Prawda

Piątek, 26 kwietnia 2024 - 14:29

« Poprzedni Następny »


Refleksje sprzed lat: „Spisek sykstyński”


Lucjan Ferus 2017-01-15


Jest to dalszy ciąg cyklu pod wspólnym tytułem „Refleksje sprzed lat”, w którym chcę przypomnieć i przedstawić niektóre zapiski z początku lat 90-tych, którymi przez parę lat zapełniałem bruliony, notując swoje ówczesne przemyślenia z różnych dziedzin nauki, kultury i oczywiście religii. Poniższy tekst należy do tej ostatniej dziedziny.


„Przeczytałem książkę pt. „Spisek sykstyński” Philipa Vandenberga (początek maja 1992 r.).  Zapisuję to, gdyż podczas tej lektury zdałem sobie jasno sprawę, iż nie wrócę już do książek beletrystycznych (chyba, że będzie to książka fantastyczna, lub typu „Imienia róży” Umberto Eco). Odzwyczaiłem się już od czytania „zwykłych” książek, jedynie popularno-naukowe mają dla mnie sens i wartość. Sens tej książki – gdyby była popularno-naukową – można by zawrzeć na pięciu stronach, a jej fabuła ma 280 stron i niczego nowego do mojej wiedzy o religii nie wnosi (chociaż czytałem ją z zainteresowaniem).

→ **Wiersze zbioru danych**:
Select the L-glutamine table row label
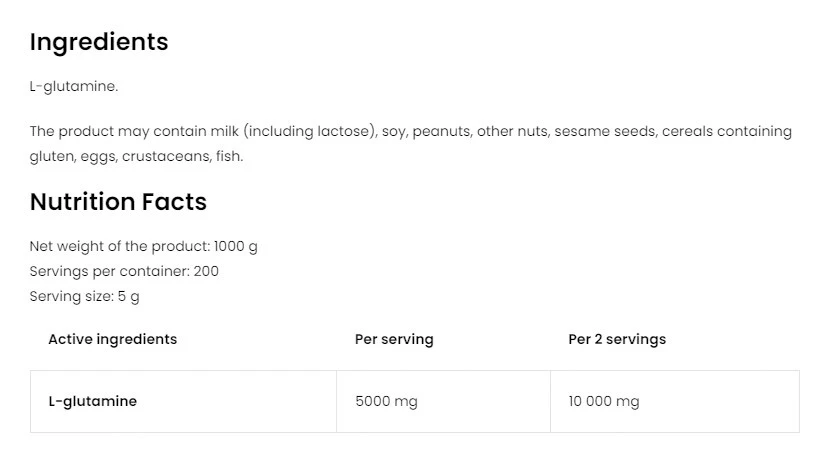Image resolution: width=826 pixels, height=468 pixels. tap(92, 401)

==

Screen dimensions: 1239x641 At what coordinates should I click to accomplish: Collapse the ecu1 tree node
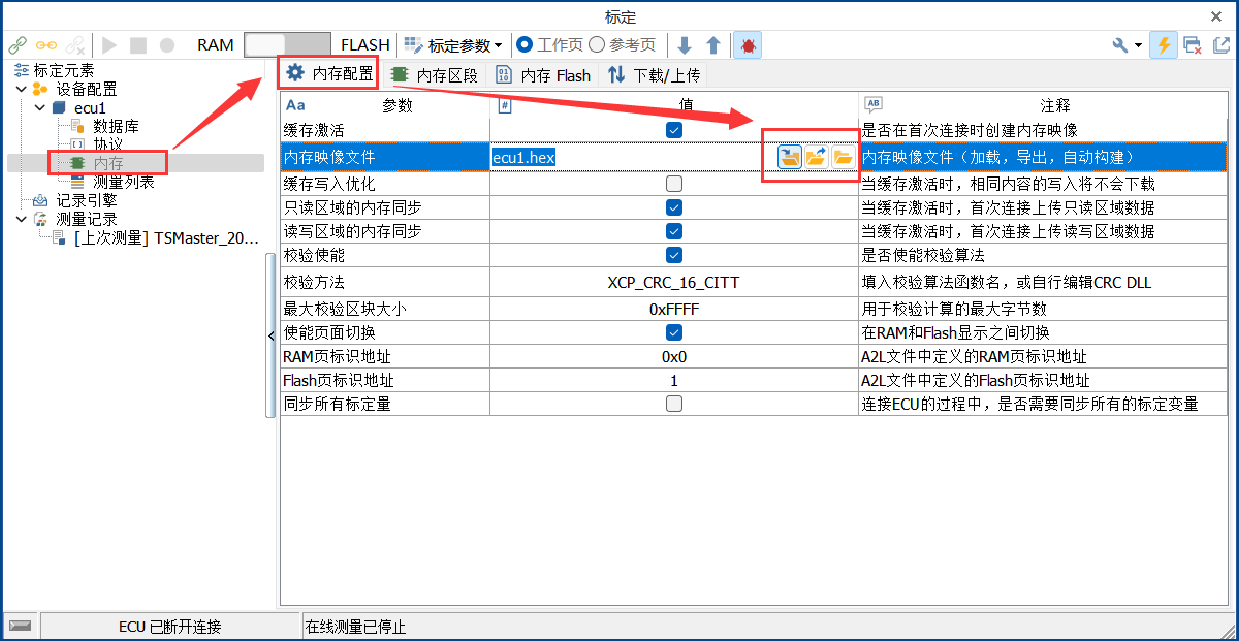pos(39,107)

--

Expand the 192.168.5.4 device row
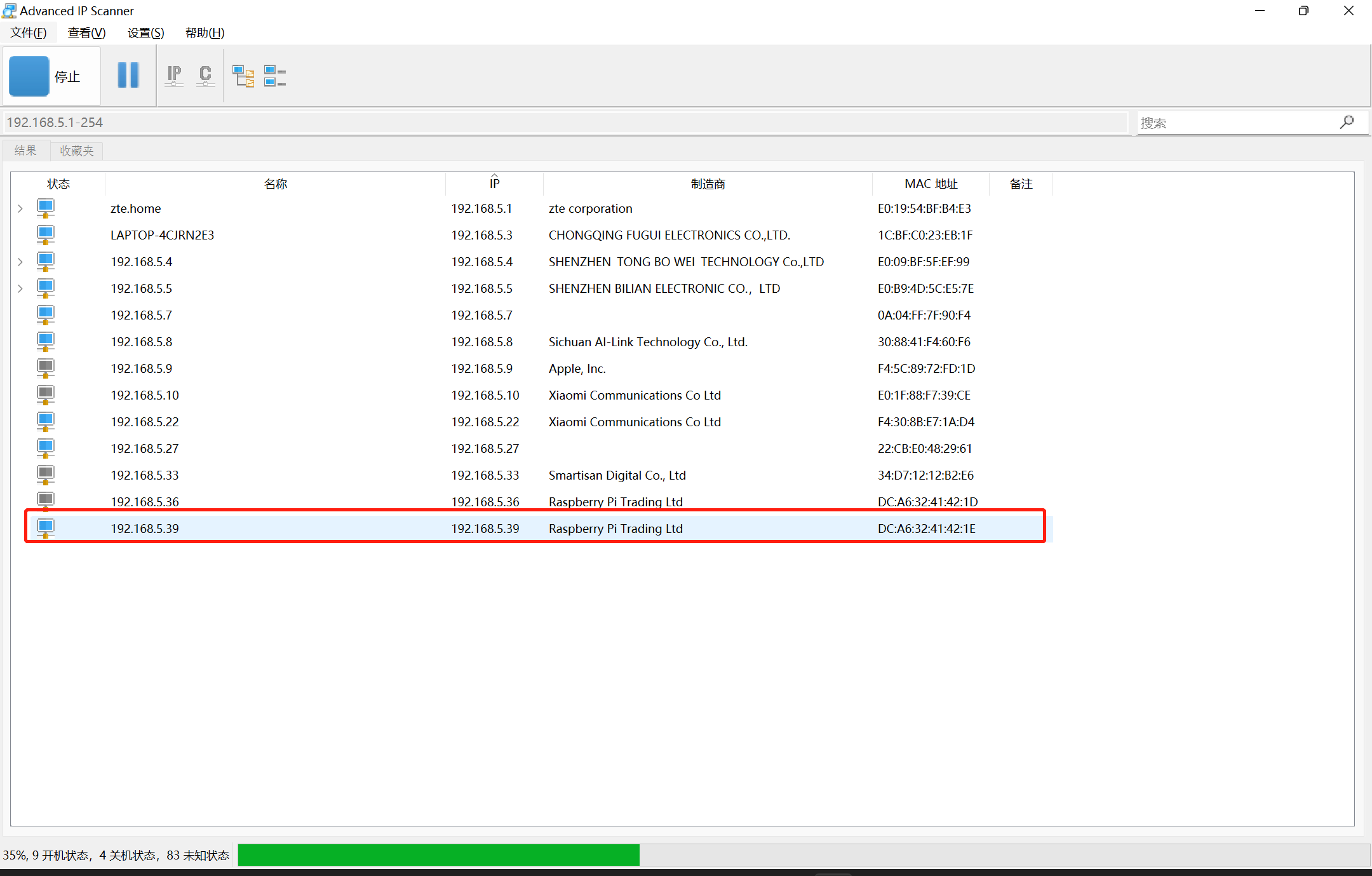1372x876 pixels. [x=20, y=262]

→ **Cel zadania**:
Proszę, kontynuuj refleksję o lekturze „Spisku sykstyńskiego”, zaczynając zaraz po jej ostatnim zdaniu. Pozycje nie są potrzebne do wykonania zadania.

→ **Poprawna odpowiedź**:
Odnośnie samego przesłania książki: co takiego sensacyjnego autor w niej zawarł, że aż jakoby nie zezwalano jej sprzedawać?! Otóż jej treść przedstawia się następująco: podczas prac renowacyjnych fresku w kaplicy Sykstyńskiej w Watykanie, odkryto tajemnicze litery w różnych częściach malowidła. Tworzyły one słowo AIFALUBA. Kapłani uważali, iż jest to napis, poprzez którego tajemniczy sens, Michał Anioł wywrze zemstę na Kościele (papież nie dość, że siłą zmusił go do malowania, to jeszcze bardzo brzydko oszukał go przy zapłacie).

 

Na papieskich urzędników padł blady strach. Zaczęli gorączkowo szukać w tajnych archiwach Watykanu odpowiedzi na tę zagadkę, jednocześnie bojąc się, aby nikt z zewnątrz o tym się nie dowiedział i nie odkrył strasznej tajemnicy. Ten strach jest znamienny, wskazuje bowiem na fakt, iż Kościół ma jednak coś do ukrycia przed wiernymi i to coś bardzo dla siebie niekorzystnego. Wróćmy jednak do napisu.

 

Od razu wpadłem na to, iż winno się go odczytywać od końca, skoro odczytywanie od przodu nie przyniosło żadnych rezultatów. W książce dojście do tak oczywistego rozwiązania zajęło autorowi 150 stron i potrzeba było na to proroczego snu głównego bohatera powieści. A więc mamy napis ABULAFIA i jak się okazało, było to nazwisko kabalisty, wyklętego przez Kościół zwolennika i wyznawcy tej żydowskiej tajemnej wiedzy. Po wielu poszukiwaniach i przygodach zostają znalezione dokumenty pisane ręką Abulafii, gdzie między innymi jest „Księga znaków”, w której zawarty jest „Traktat o milczeniu”.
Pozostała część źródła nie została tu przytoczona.